The 2026 SLATE Research Symposium will be held on May 7, 2025 (Reading Day), College of Education, Room 22
The Symposium will run from 10am to 2pm, including a poster session for student research (11:30-1:00) and boxed lunches for all attendees.
POSTER ABSTRACT SUBMISSION -- NOW OPEN!
DEADLINE: APRIL 10, 2026
Submission Process:
- Email <kiel@illinois.edu> with your poster abstract: 500-word limit
- Include: Name & Email, Department, & Advisor Name
- Indicate whether your poster will be a traditional printed poster or computer-poster
- If Traditional, we will print your poster for you!
- Professor Christianson will inform you whether or not your abstract is suitable for the symposium.
- Deadline for emailing Professor Christianson the final poster for printing: 5pm, April 30, 2026
- ALL PRESENTERS must REGISTER for the Symposium. (Registration form will be emailed to all SLATE Student listserv members in April.)
Schedule:
10:00 -- Welcome
10:15 -- Dr. Giuli Dussias's talk
11:15 -- set-up for poster session (posters will be hung up already)/lunch
11:30 -- Lunch/Poster Session
1:00 -- Dr. Xun Yan's Talk
2:00 -- Closing Remarks
Speakers:
Our invited speaker this year is Dr. Paola (Giuli) Dussias, Distinguished Professor of Spanish, Linguistics, and Psychology, Pennsylvania State University
TITLE: Variation in Predictive Language Processing
ABSTRACT: Our understanding of prediction in language comprehension has advanced rapidly, but key questions remain about the mechanisms that give rise to predictive processing and how these mechanisms are shaped by variation across individuals, languages, and contexts. Evidence increasingly shows that prediction is not uniform: it depends on experience, cognitive resources, and the structure of the input, raising important questions about how it interacts with integration under different conditions.
In this talk, I bring together evidence from four lines of research to argue that variation provides critical insights into the complementary roles of prediction and integration. First, I employ the allophonic alternation between the English indefinite articles a/an to show that predictive processing is experience-dependent, with systematic differences between native and non-native speakers. Second, I use evidence from the processing of the Italian definite articles il/lo/la to show that prediction is language-specific, with listeners anticipating both phonological and morphosyntactic information within a rich grammatical system. Third, I examine code-switching, drawing on experimental and naturalistic data to show that in mixed-language contexts –where predictability is reduced –predictions are less precise and comprehension relies more heavily on rapid and flexible integration across linguistic systems. Fourth, I investigate the role of literacy in shaping predictive processing, drawing on recent work with low-income Afro-Colombian speakers.

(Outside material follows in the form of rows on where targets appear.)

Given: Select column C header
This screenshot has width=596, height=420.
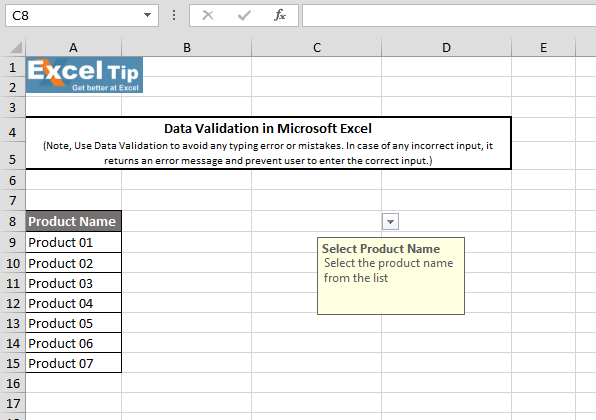Looking at the screenshot, I should (317, 48).
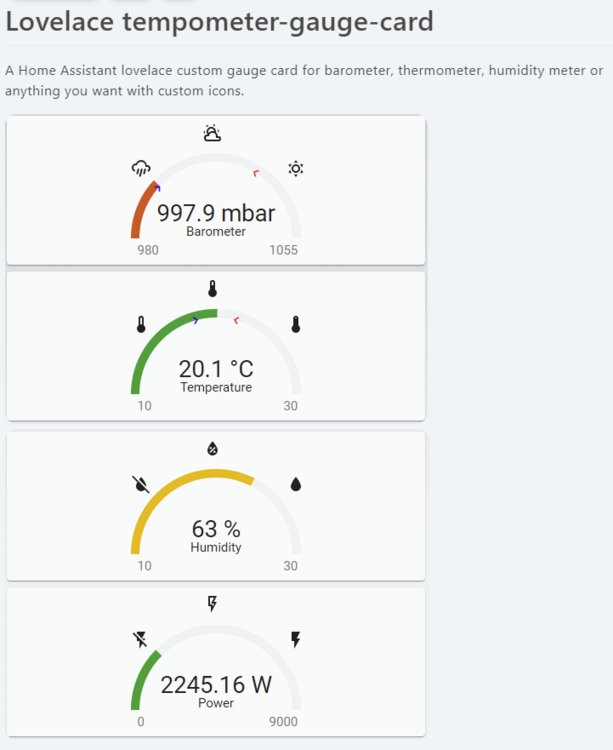Open the 20.1 °C temperature reading
The image size is (613, 750).
pos(216,370)
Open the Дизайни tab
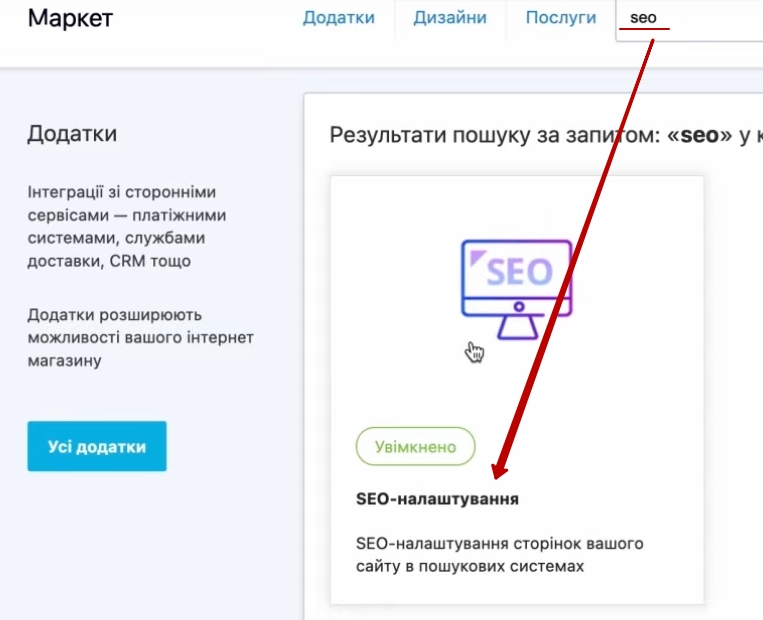 coord(451,18)
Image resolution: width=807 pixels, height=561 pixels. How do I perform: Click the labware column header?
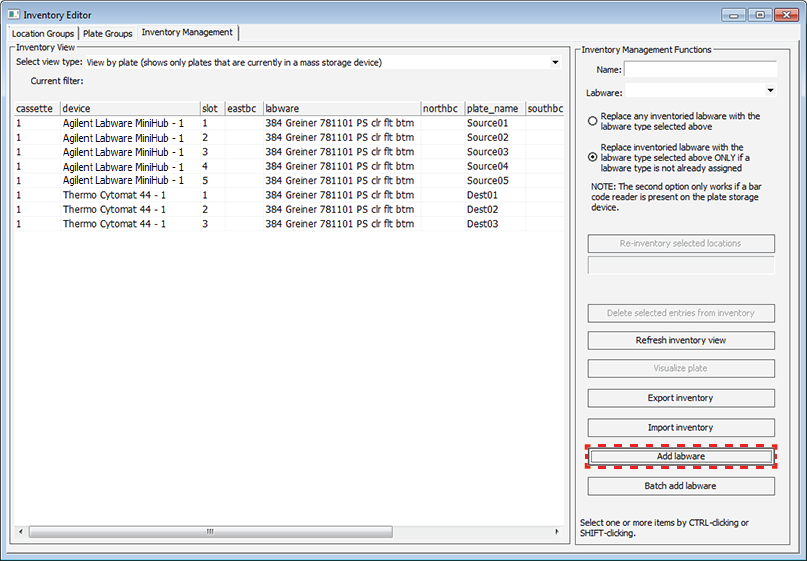click(x=340, y=108)
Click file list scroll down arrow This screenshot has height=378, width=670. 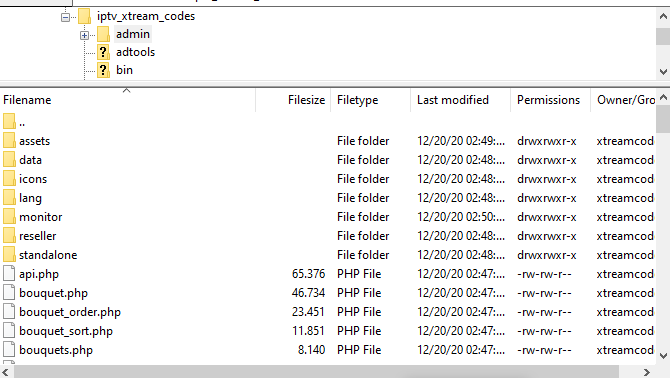pyautogui.click(x=663, y=355)
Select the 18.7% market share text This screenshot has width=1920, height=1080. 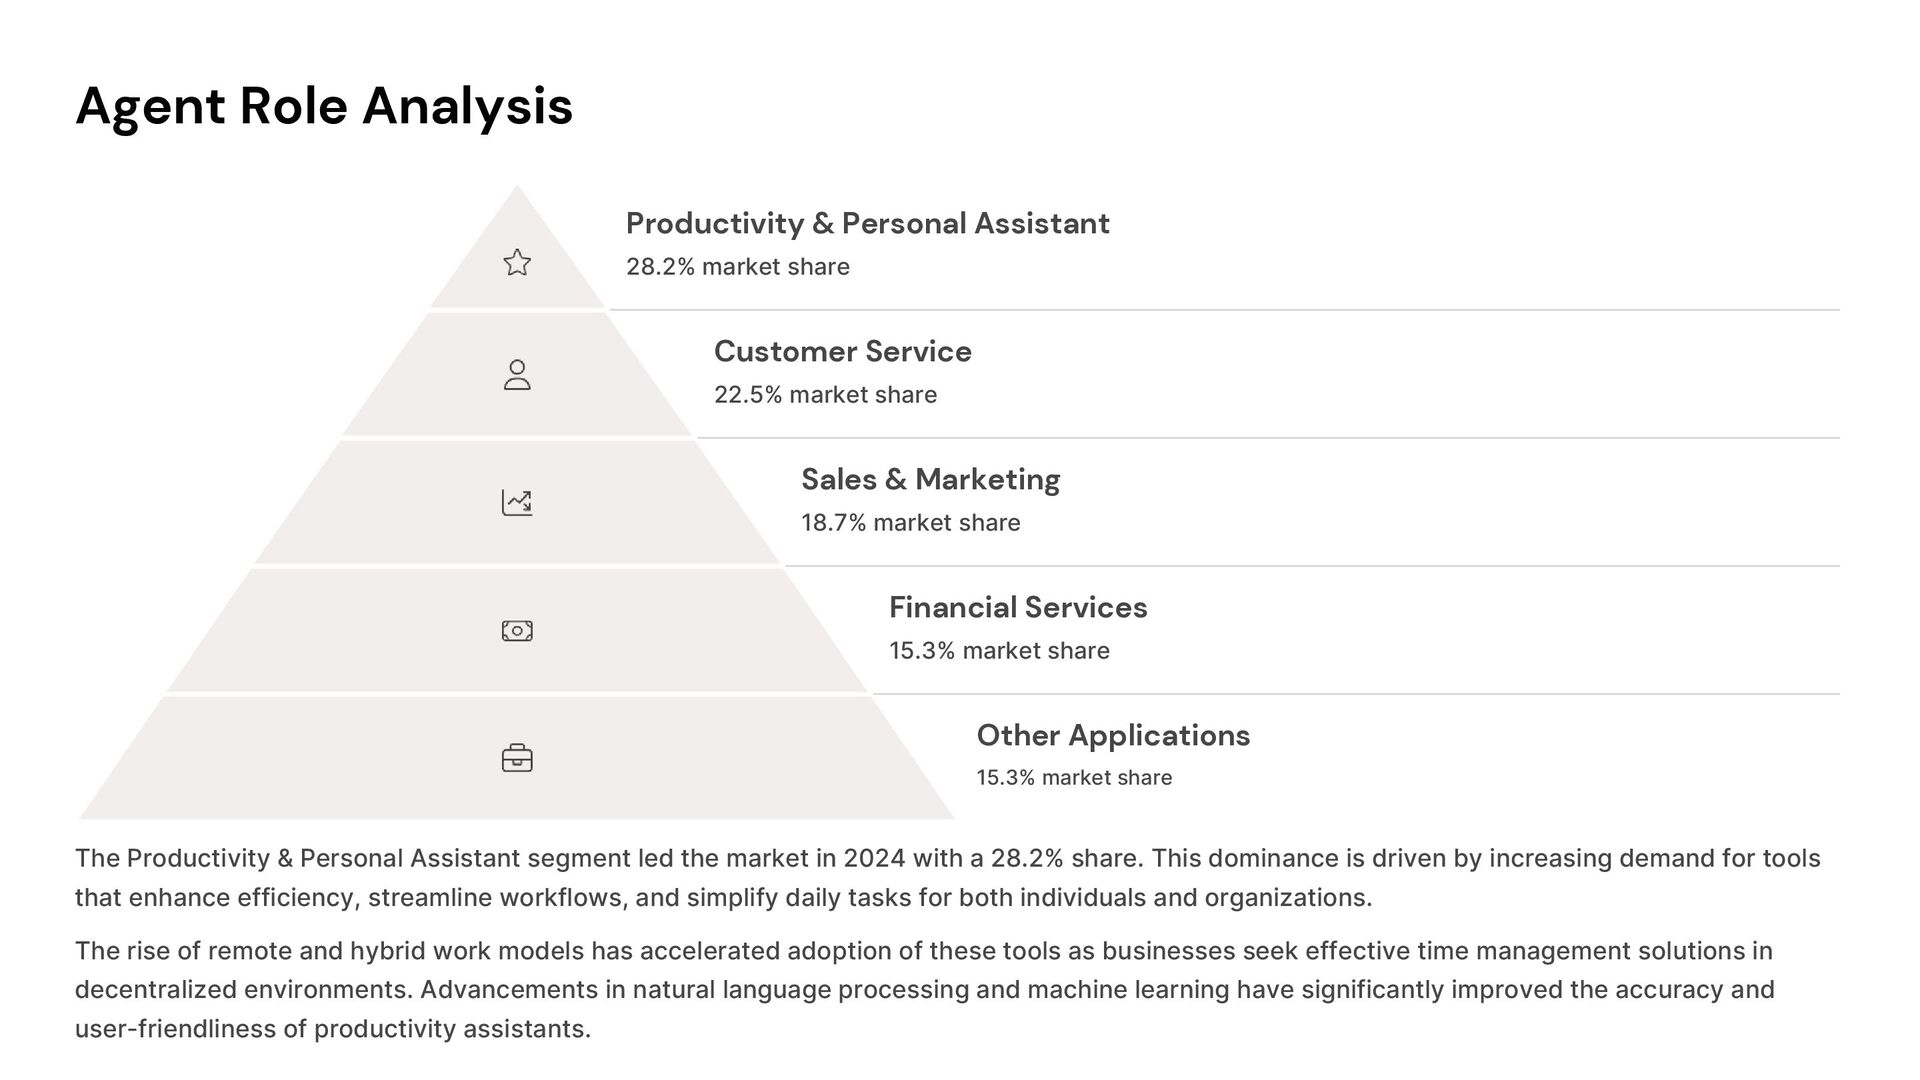point(911,523)
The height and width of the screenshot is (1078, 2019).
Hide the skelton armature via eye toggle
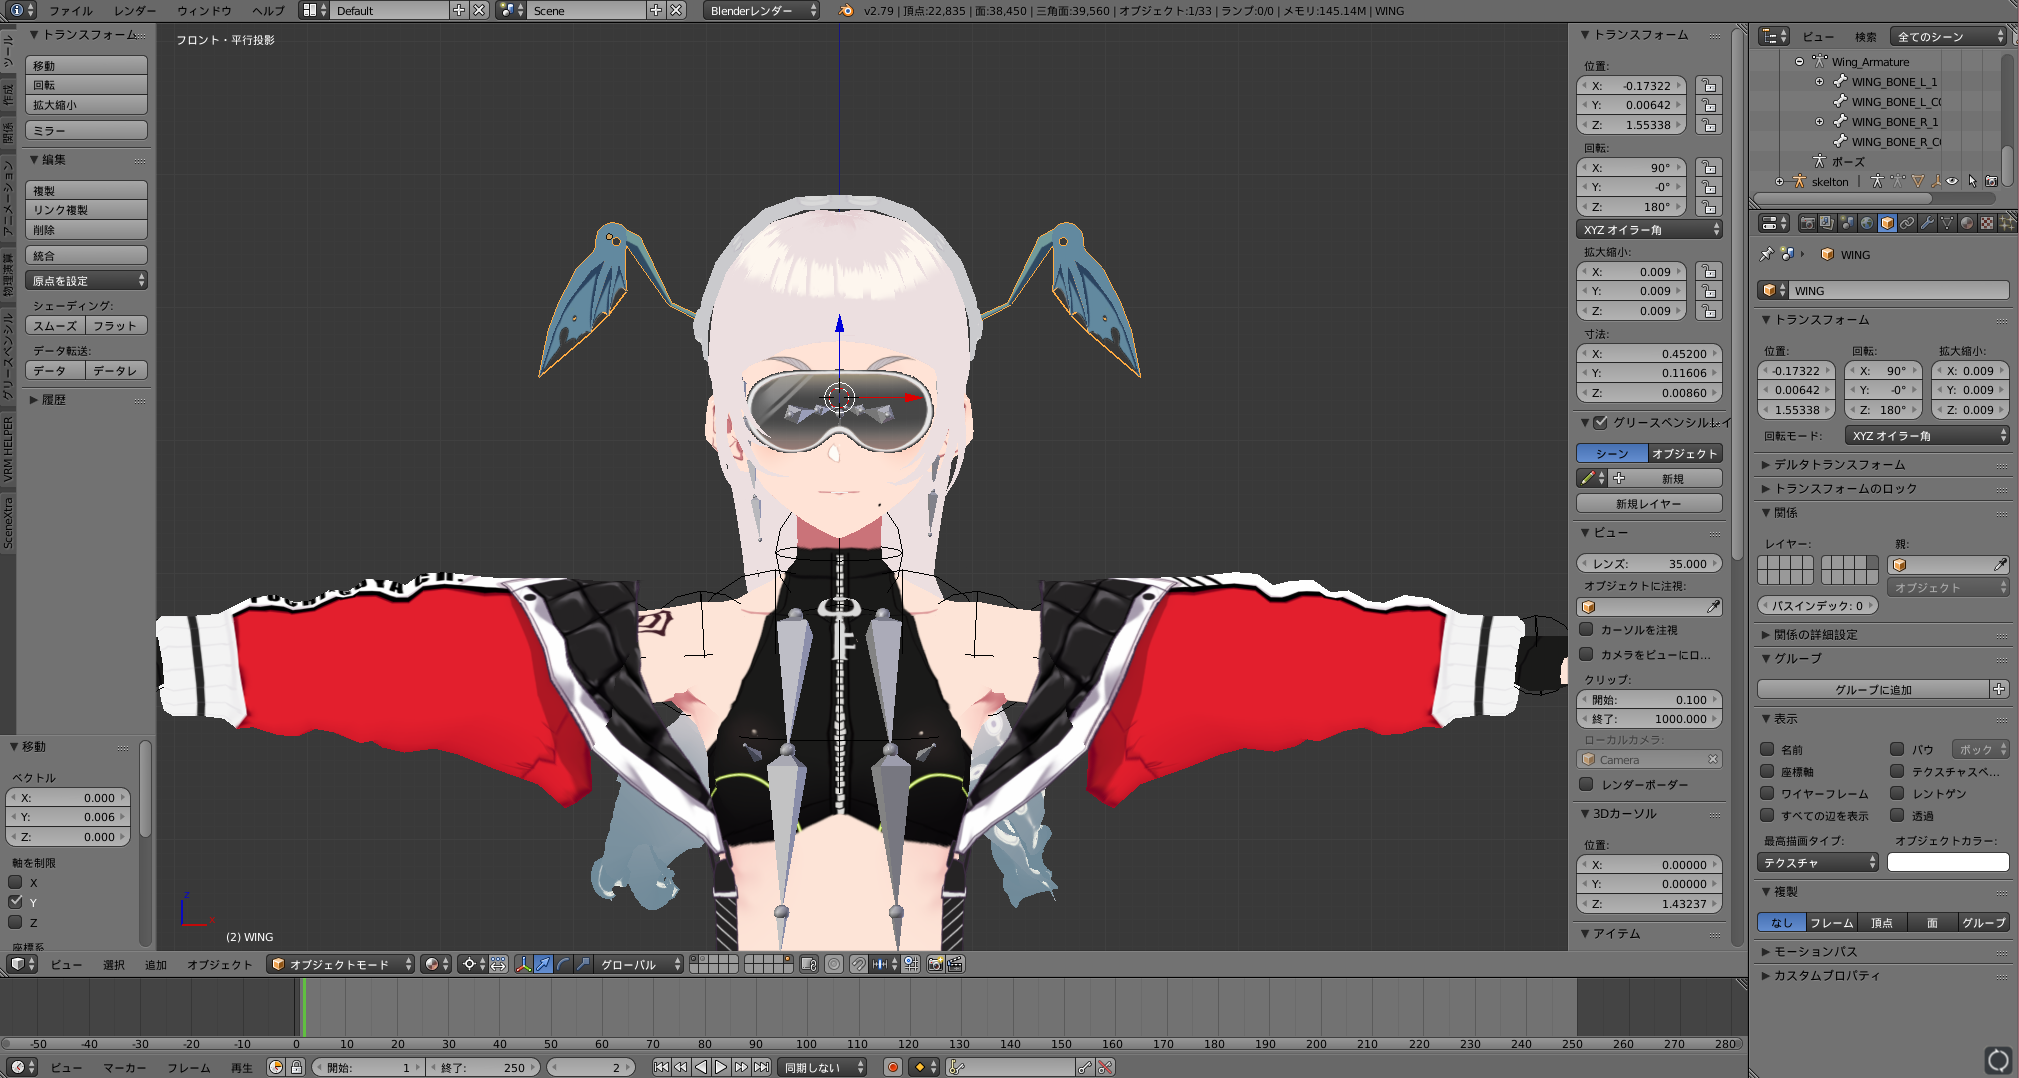1952,182
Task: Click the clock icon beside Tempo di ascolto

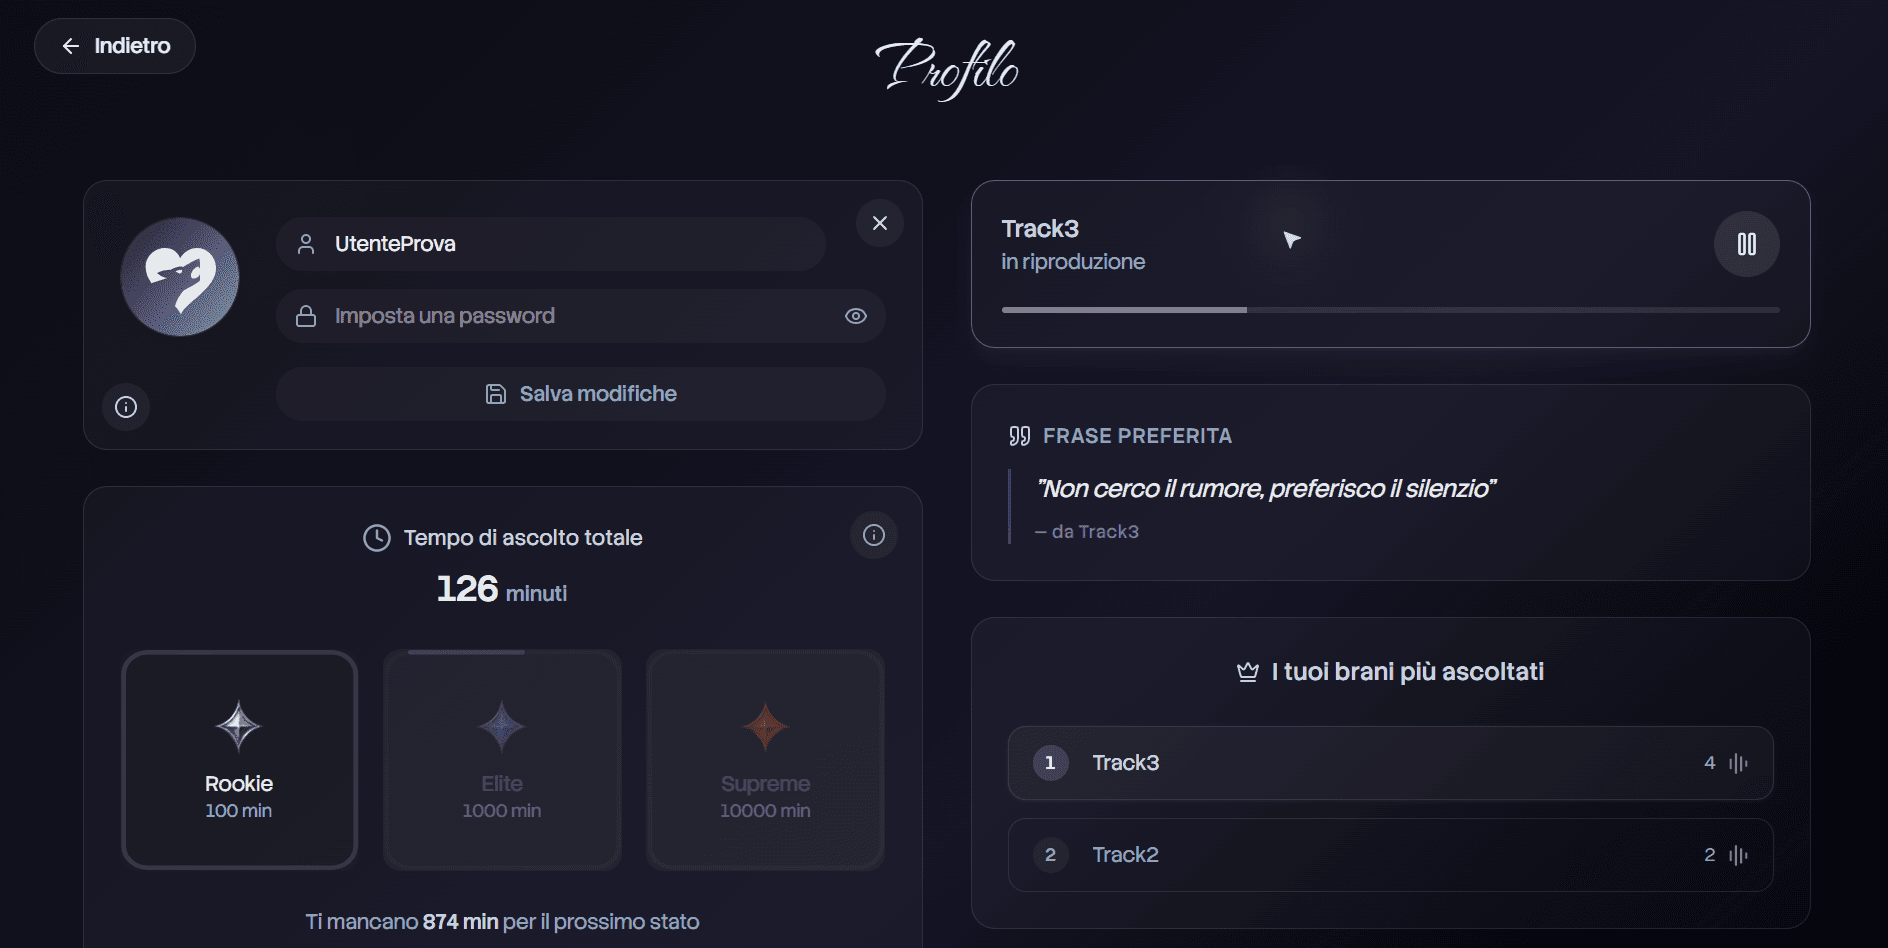Action: click(377, 538)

Taken together, the findings support a view of language processing in which prediction and integration are complementary, adaptive mechanisms whose relative contributions shift with experience, linguistic structure, and context. Adopting a variation perspective highlights the flexibility of the human language processing system and advances theoretical accounts of prediction in real-world comprehension.

Our Illinois speaker this year will be Dr. Xun Yan, Professor of Linguistics
TITLE: What does elicited imitation measure? A synthesis of psychometric, corpus, and psycholinguistic evidences
Abstract: Elicited imitation (EI) is considered as a type of general language proficiency task, and yet its use as a measure of second language (L2) proficiency is controversial with a unique trajectory of popularity over the past 50 years. This talk is a reflection of EI-related research and practice across four historical stages, from (1) the initial adaptation from first language acquisition research, through (2) the debate on construct validity, to (3) the loss of popularity to communicative movement, until (4) the recent resurgence of interest in the technology-advanced era. I will first synthesize research findings on some critical questions raised on the nature of EI as a proficiency measure across different stages. Next, I will discuss implications of this measure in other fields of applied linguistics, propose new lines of research, and illustrate the potential of this method of assessment through some of my recent work. In the end, I will extrapolate beyond EI to share some personal views on the use of psycholinguistic vs. communicative tasks in measuring language proficiency in applied linguistics. By combining historical review and empirical research, I hope that the talk will provide a comprehensive account on the “seasonality” of attention on such a resilient measure of L2 proficiency. Through decades of EI research, while answers to some lingering questions remain inconclusive, advancements in cognitive psychology and technology have also broaden the scope and reshaped the foci of research around this method of assessment.